Al centro del racconto è il declino della famiglia Trotta, simbolo di un’epoca che va definitivamente scomparendo. Con la conclusione della prima guerra mondiale tutto l’assetto politico - geografico dell’Europa muta radicalmente. I grandi stati sovranazionali, come l’impero austro-ungarico, non resistono al mutamento dei tempi e le popolazioni più eterogenee, diverse per etnie e religioni, perdono quel punto di riferimento unitario nell’impero e si trovano a essere nuovamente, unicamente ruteni sub carpatici, ebrei della Galizia, sloveni e così via, senza una patria e con un incerto avvenire. Il passato diviene allora oggetto di nostalgia e di rimpianto.
In questa dolorosa situazione il protagonista, il cui nome, non a caso, è Francesco Ferdinando, dà dell’attributo “mondiale”, con cui veniva definita quella tragica guerra, una spiegazione del tutto aderente al significato intrinseco del romanzo : “[…]la grande guerra[…]viene chiamata ‘guerra mondiale’ non già perché l’ha fatta tutto il mondo, ma perché noi tutti, in seguito ad essa, abbiamo perduto un mondo, il nostro mondo…”.
Il rientro a casa dopo la sconfitta accentua le amarezze. L’amore di Elizabeth complicato e superficiale è destinato a tramontare squallidamente, come destinate al fallimento sono le avventure commerciali intraprese. Il giovane reduce Trotta, più incline a una vita contemplativa che portato verso iniziative avventurose, vede esaurirsi in breve il piccolo capitale rimastogli. Solo la vecchia madre, forte e tenace, rappresenta per lui un punto di riferimento. “La mia vecchia mamma, col suo vecchio bastone nero, teneva lontano il disordine.” È lei che rappresenta ai suoi occhi il vecchio mondo in declino e quando la malattia la priverà di alcune facoltà non potrà fare altro che vedere in lei la sua patria ferita e oltraggiata.

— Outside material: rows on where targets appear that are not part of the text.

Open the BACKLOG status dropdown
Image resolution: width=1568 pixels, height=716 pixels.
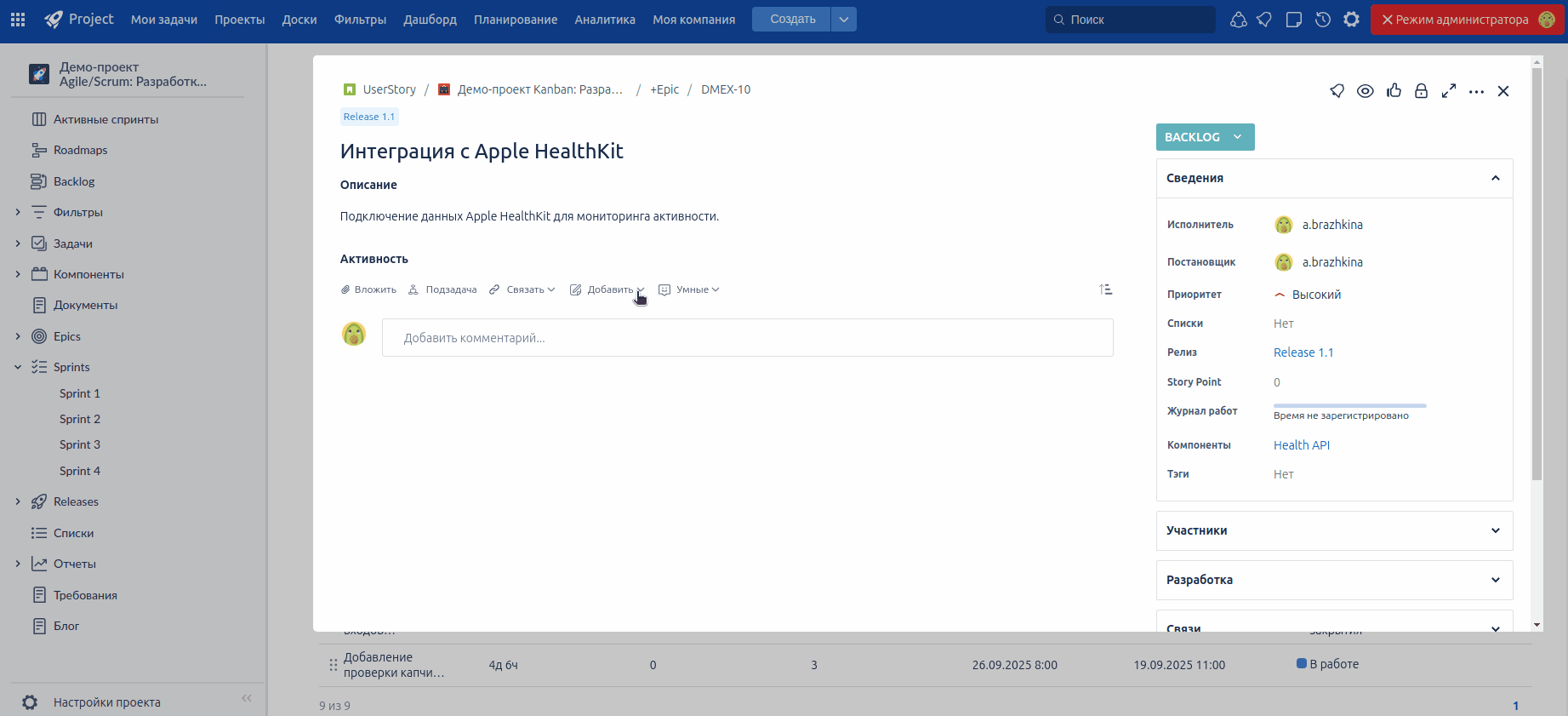[x=1205, y=137]
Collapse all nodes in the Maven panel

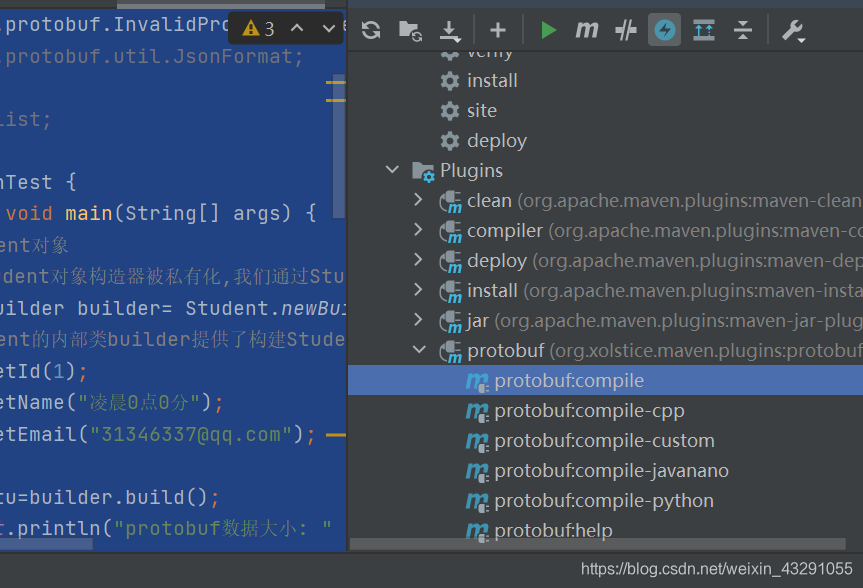(743, 30)
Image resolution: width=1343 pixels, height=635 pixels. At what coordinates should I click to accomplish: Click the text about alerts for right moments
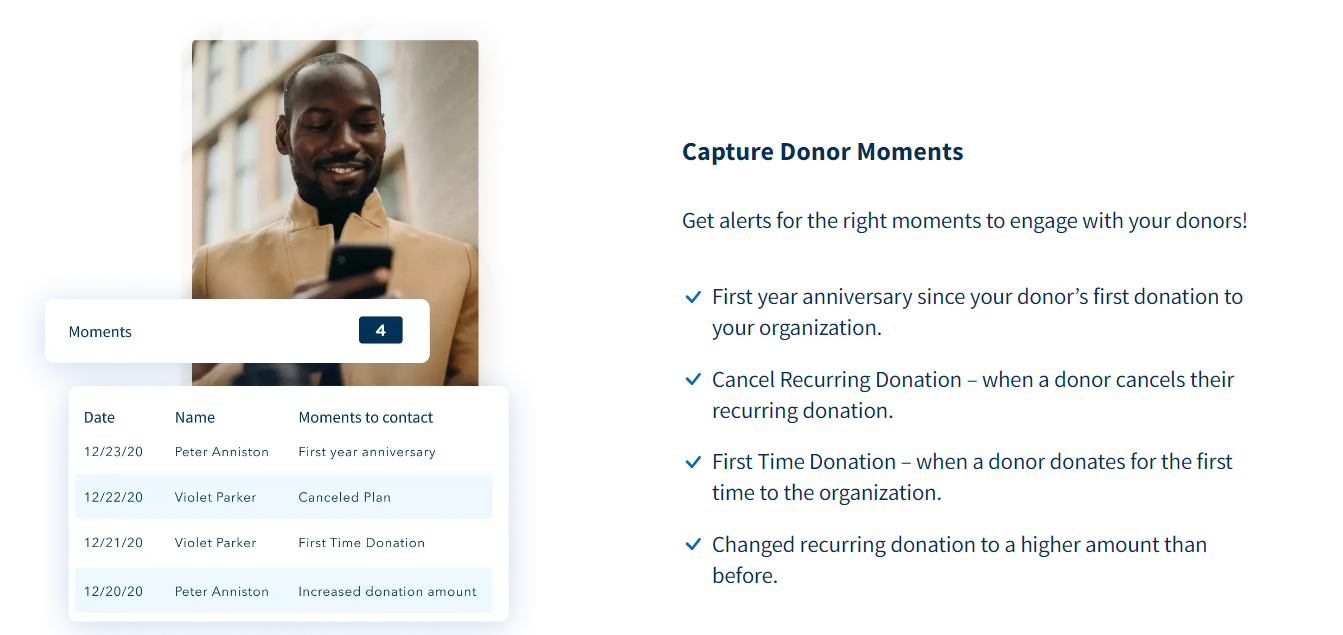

Senza affetti e senza casa, nostalgico di un mondo fatto di un ordine non solo estetico ma anche morale, disperato come Lear che nella sua cecità aveva compreso e colto il capovolgimento del mondo che lo circondava, vera profonda rivoluzione copernicana, si rifugia nella Cripta dei Cappuccini, il luogo ove può unirsi alla sola reliquia del passato, il monumento funebre dei suoi imperatori. E qui di fronte al sarcofago l’ultima tragica domanda, quasi un urlo disperato: Dove devo andare , ora, io, un Trotta?
L’eterno interrogativo dell’ebreo errante.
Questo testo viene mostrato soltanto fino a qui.